Shaker Pointe at Carondelet unveils new residence

Sister Lauren Van Dermark, left, and Sister Kay Ryan, members of the executive team at Shaker Pointe, show a model room at the recently opened Carondelet.

Sister Lauren Van Dermark, left, and Sister Kay Ryan, members of the executive team at Shaker Pointe, show a model room at the recently opened Carondelet. Photo by Billy DeLap.

— An independent living center for people ages 55 and older held its grand opening to showcase the amenities its executive team says will help seniors live a healthy, independent lifestyle.

Shaker Pointe at Carondelet had its three-day grand opening May 5-8 to highlight the 40,000-square-foot, energy-efficient building that includes 68 residences, a beauty salon and a movie theater.

The Watervliet campus is sponsored by the Sisters of St. Joseph of Carondelet, who have been in Albany for 278 years. Although the facility is sponsored by the Catholic organization, it is non-denominational and open to everyone. The only requirement is that people be over 55 years old and have an urge to live a healthy, active lifestyle.

“As we age, if we can provide physical, spiritual, cultural, recreational aspects of life, then we age as fully as we can until the day we die,” said Sister Lauren Van Dermark, a member of the executive team at Shaker Pointe.

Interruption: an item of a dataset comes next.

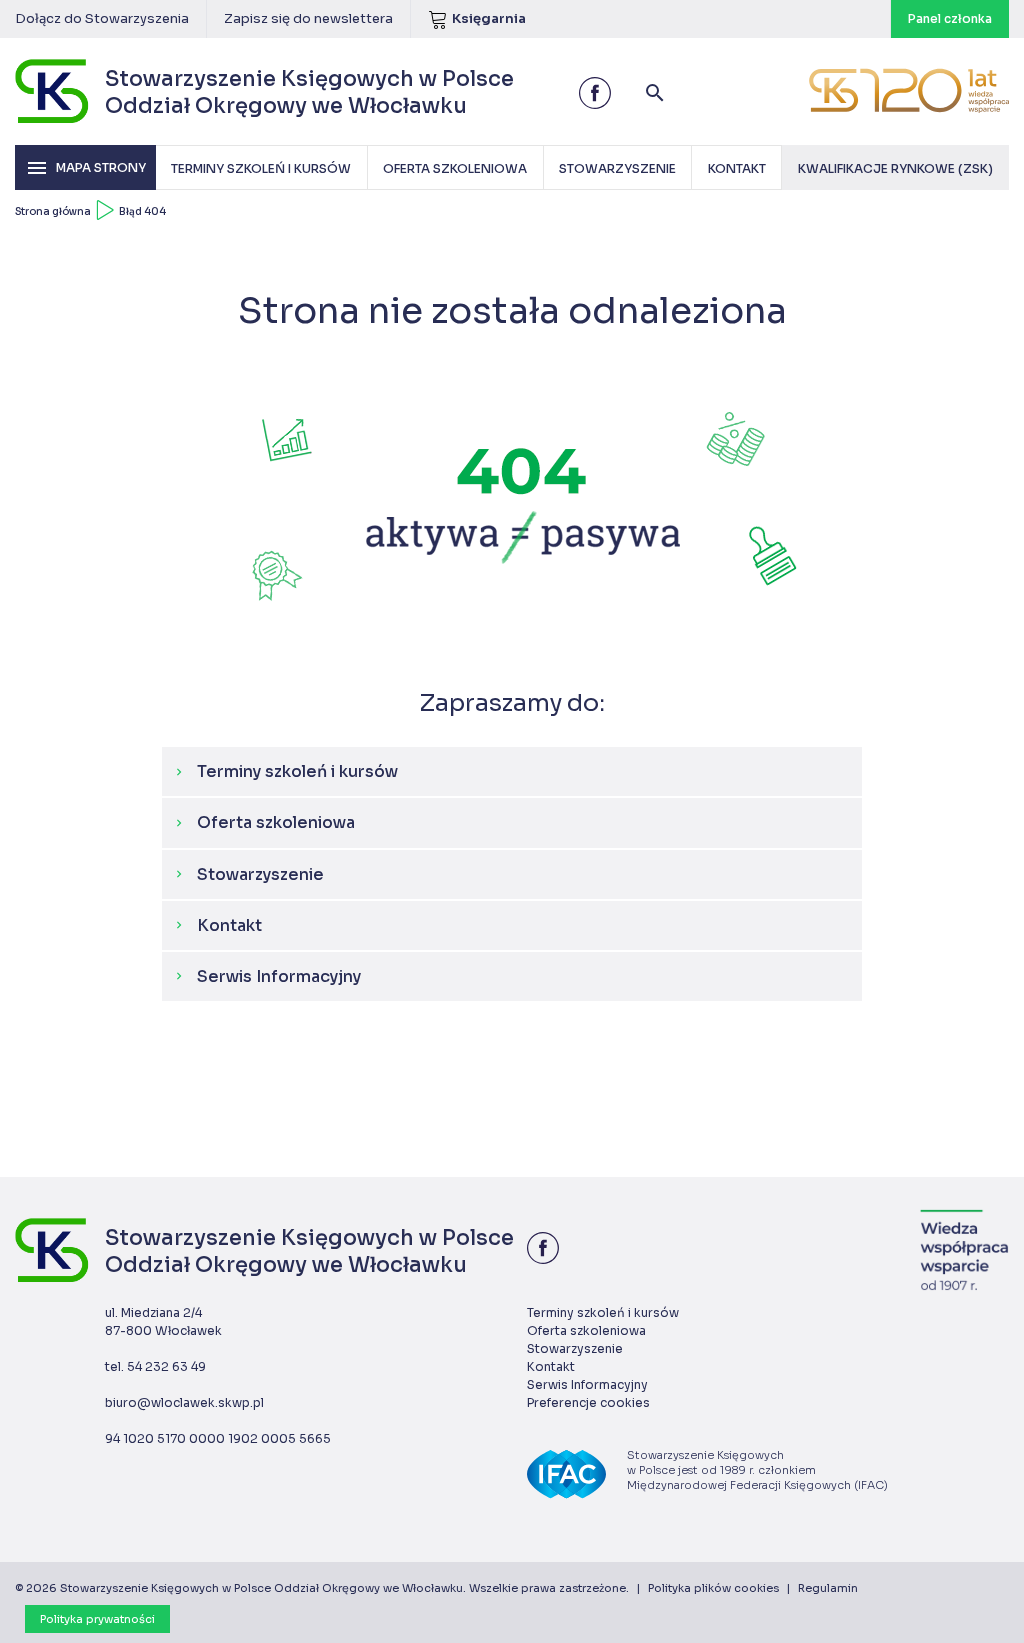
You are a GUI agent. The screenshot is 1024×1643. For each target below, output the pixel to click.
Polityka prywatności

The mission of the Sisters of St. Joseph is to meet the independent living needs of senior citizens, which is why they aimed to get virtually everything the seniors would need into one building. There is a pool, weight room and aerobics room and a trainer that offers yoga and other exercise classes.

“St. Peters Health Partners has a physician in this space; we have an activities director who offers a variety of programs, trips, paint, watercolor — those kinds of things; there’s a book club, library club, walking club,” said Sister Kay Ryan.

While the campus is built for seniors, and most residents live there until they die, there is still an abundance of life and activity that one might not expect from an independent living center.

“I think the philosophy we’re trying to impart here is that we live every aspect of our life as fully as we can, so therefore when we reach this age of 55 plus, we’re living independently. So, we want it to be as nourishing and hospitable to the person and the larger community. So, life is thriving here,” said Van Dermark.